Why does this c++ syntax with WINAPI mean?

Question

BOOL (WINAPI *ZTSQueryUserToken)(ULONG SessionId, PHANDLE phToken) = NULL;

To me it looks like a variable being created for a struct or something but I've never seen this type of syntax so can someone break it down for me?

Answer 1

WINAPI convention is usually used to call Win32 API functions.

WINAPI is simply __stdcall:

#define WINAPI __stdcall

The __stdcall calling convention has following characteristics in general:

• Passing arguments from right to left, and placed on the stack.
• Cleanup of Stack is performed by the called function (which is the main difference between __stdcalland __cdecl).
• The function name is prefixed with an underscore character and suffixed with a '@' character and the number of bytes of stack space it expects (it will clean this amount of bytes, so they must be there on the stack).

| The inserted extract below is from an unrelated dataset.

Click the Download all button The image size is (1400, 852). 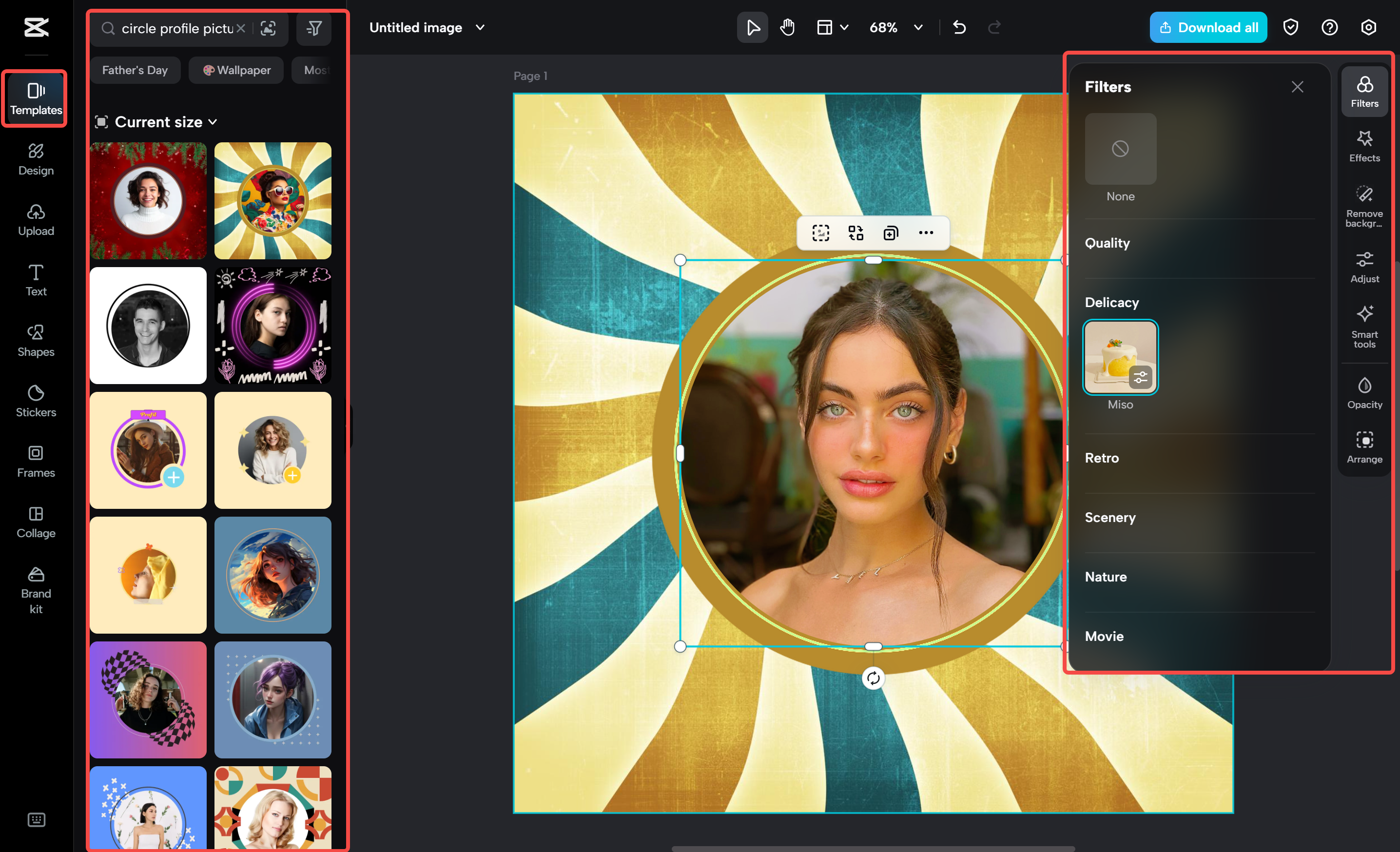point(1208,27)
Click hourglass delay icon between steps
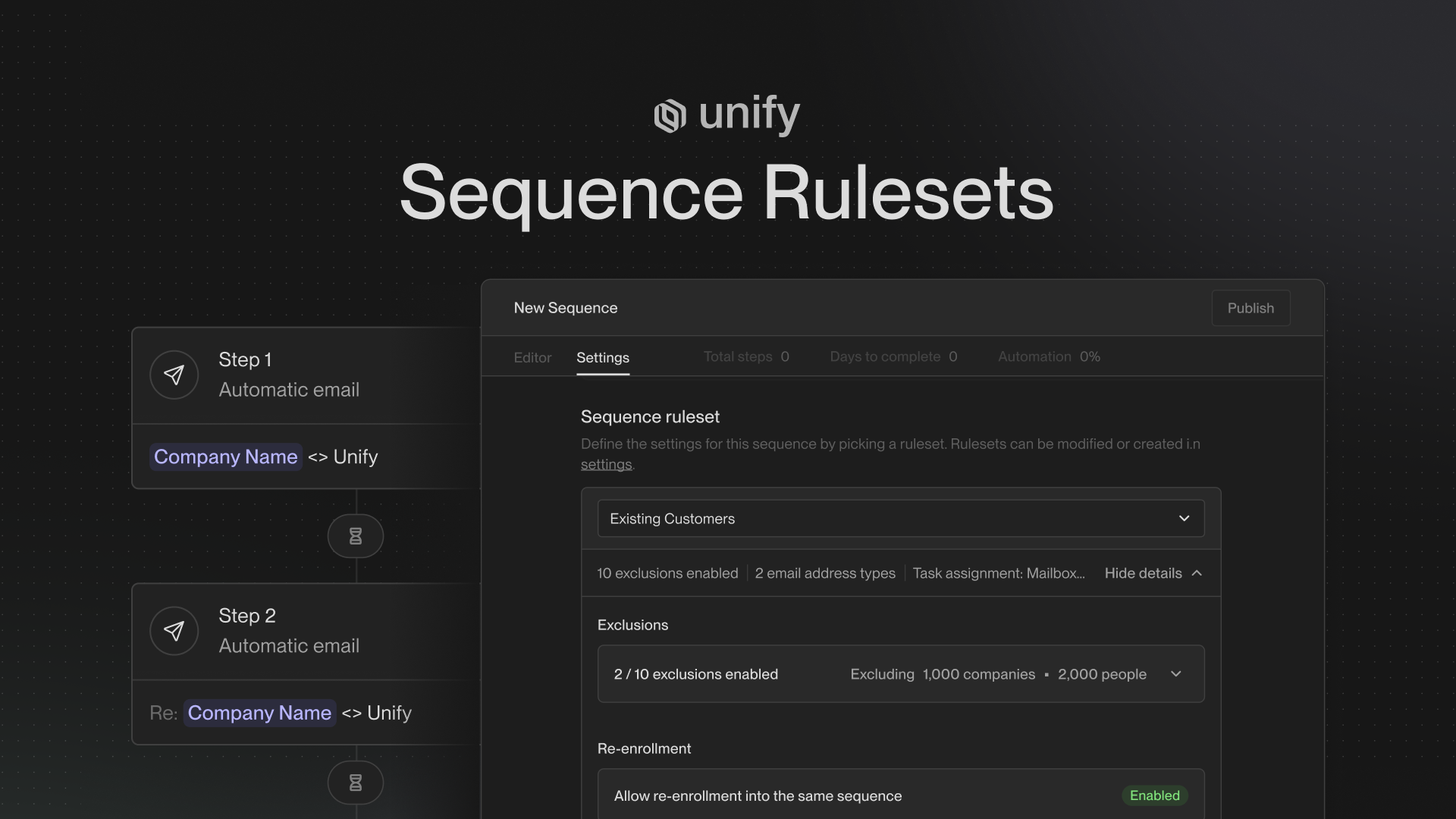Screen dimensions: 1456x819 coord(355,536)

So leaving behind __stdcall, use the "Spiral Rule" to get

            +----------------------+
            |   +----------------+ |
            |   |                | |
            |   ^                | |
BOOL (WINAPI* ZTSQueryUserToken  ) ( ULONG SessionId, PHANDLE phToken) 
 ^          ^                    | |
 |          +--------------------+ |
 +---------------------------------+   

Thus, Identifier:

• ZTSQueryUserToken is a
• pointer to a (__stdcall) function having arguments of types ULONG and PHANDLE
• returning BOOL

And the pointer is assigned to NULL in your case.